Levent AYDIN

Levent AYDIN

Tüm Yazıları

Kazancın Borsa Olsun

13 Ocak 2020
h4 { font-size: 24px !important; } Print Friendly and PDF

Yeni yıla maalesef ülke olarak etrafımızda yaşanan dış siyasi gerginlik ve sert tehditlerle girsek de kısa süre içinde bu olumsuz hava, esen sıcak rüzgârlarla şimdilik dağılmış gibi görünüyor. Dışardan esen sıcak ve yumuşak hava yurt içinde bazı ekonomik veri ve istatistikle birleşerek içimizi ferahlatır gibi oldu.  

Türkiye İstatistik Kurumu (TUİK) 2019 yılına ait finansal varlıkların ortalama aylık ve yılık getirilerini açıkladı. TUİK’in açıkladığı enflasyondan (TÜFE) den arındırılmış getirilere göre 2019 yılında en çok reel getiriyi %19 ile devlet tahvil kazandırdı. Bunu %16,5 ile külçe altın, %9 ile mevduat faizi ve %7,8 ile BIST100 izledi. Bunlar kazandırırken yabancı paralardan dolar yıllık bazda %1,6 ve Euro yıllık bazda % 4 değer kaybederek yatırımcısını üzdü. Bu yerleşiklerin döviz taleplerini yani dolarizasyonu azaltıcı, düşük faizi de destekleyici yönde iyi bir işaret kabul edilebilir.

Bu kazançlarda bir yıl yerine 18 yıl geriye baktığımızda yine Borsa İstanbul yönetiminden gelen açıklamalara göre; 18 yıl süresince her ay bir çeyrek altına yatırım yapanlar 100 bin Lira,  çeyrek altın fiyatı kadar doları dövizi mevduat hesabında tutanların ise 75.000 Lirası olacaktı. Altın ve döviz yerine temettü getirisi 10 hisse senedi satın alsaydı elde ettiği temettü gelirleri bugün altın ve dövizin toplam getirisine yani yaklaşık 170 bin liraya ulaşıyor olacaktı 

Bu durumda borsada kısa farlar yerine uzun farları istikrarlı ve daha fazla kazanç için yakmak gerekebilir. Anlaşılan Borsa kısa vadeli alış ve satışlar yerine daha uzun vadede altından da dövizden de daha çok getiri sağlıyor. Hem bu getirinin anlık sermaye üzerindeki kazançlar yerine temettüye dayanması ekonominin sağlığı açısından çok değerli olmakta.
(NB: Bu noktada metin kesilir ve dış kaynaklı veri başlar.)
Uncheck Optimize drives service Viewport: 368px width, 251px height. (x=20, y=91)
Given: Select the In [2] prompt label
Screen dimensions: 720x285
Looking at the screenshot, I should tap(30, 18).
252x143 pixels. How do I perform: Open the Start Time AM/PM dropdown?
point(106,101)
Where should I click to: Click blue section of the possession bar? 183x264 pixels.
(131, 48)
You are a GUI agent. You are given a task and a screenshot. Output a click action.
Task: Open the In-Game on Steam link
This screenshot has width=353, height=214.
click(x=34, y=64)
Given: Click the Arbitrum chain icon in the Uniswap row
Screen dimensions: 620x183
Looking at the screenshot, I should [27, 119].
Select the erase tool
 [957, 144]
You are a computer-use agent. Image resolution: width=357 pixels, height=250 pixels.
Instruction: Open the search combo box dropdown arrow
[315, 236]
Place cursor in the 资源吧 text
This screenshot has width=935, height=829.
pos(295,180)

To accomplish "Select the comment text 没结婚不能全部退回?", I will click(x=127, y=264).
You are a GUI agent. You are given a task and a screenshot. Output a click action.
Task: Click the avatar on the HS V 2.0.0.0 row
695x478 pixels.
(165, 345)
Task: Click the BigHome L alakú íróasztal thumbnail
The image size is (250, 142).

Rüzgârı arkasına alan tam “gazlı” elektrik üretimi

Elektrik üretiminde tam gaz giderken arkasında rüzgârın olması hem iklim hem de yerli üretim için sevindirici bir haber olsa gerek. 2019 yılında doğal gaz santralleri, 917,4 megavat kurulu güçle devreye giren kapasitede en yüksek paya sahip oldu. Bu dönemde devreye alınan ikinci en büyük kapasiteyi 578 megavat ile rüzgâr santralleri oluştururken, yerli kömür santralleri 514 megavat ile üçüncü sırada yer aldı. Geçen yıl devreye giren kapasiteyle, Türkiye'nin elektrikteki kurulu gücü 91 bin 341 megavata ulaşarak:

Gücünü rüzgârdan alan bir ülke olma yolunda esmeye çalışıyor.

Faiz Oranındaki Düşüşler Nihayetinde İşsizlik Oranını Düşürebilecek mi?  

Bütün bu güzel verilerin yanında çok hayati bir beklentimiz var: işsizlik oranın düşmesi. TUİK Ekim ayı işsizlik oranını yüzde 13,4 olarak açıkladı.

Düşük faiz ile işsizlik oranının düşmeye başlaması gerekmez mi?  Bu kadar düşük faizlere rağmen hala bu kadar yüksek işsizlik caiz midir? Yaygın iktisat teorilerine göre hayır. Aslında ekonomi kuram ve politikaları enflasyona rağmen parasal genişlemeyle düşen faizler tüketim ve yatırım harcamalarını artırır, artan harcamalar da üretimin artmasına neden olur ve bu da daha çok işgücünü istihdam etmeyi ve en nihayetinde işsizliğin gecikmeli olsa azalmasını sağlar.  Şimdi 2019 yılının başında yüzde 24’lerden yüzde %12’lere inen faizlerin artık istihdam doğurmasını bekliyoruz. Filhakika nihai hedef işsizlik oranının düşürülmesidir.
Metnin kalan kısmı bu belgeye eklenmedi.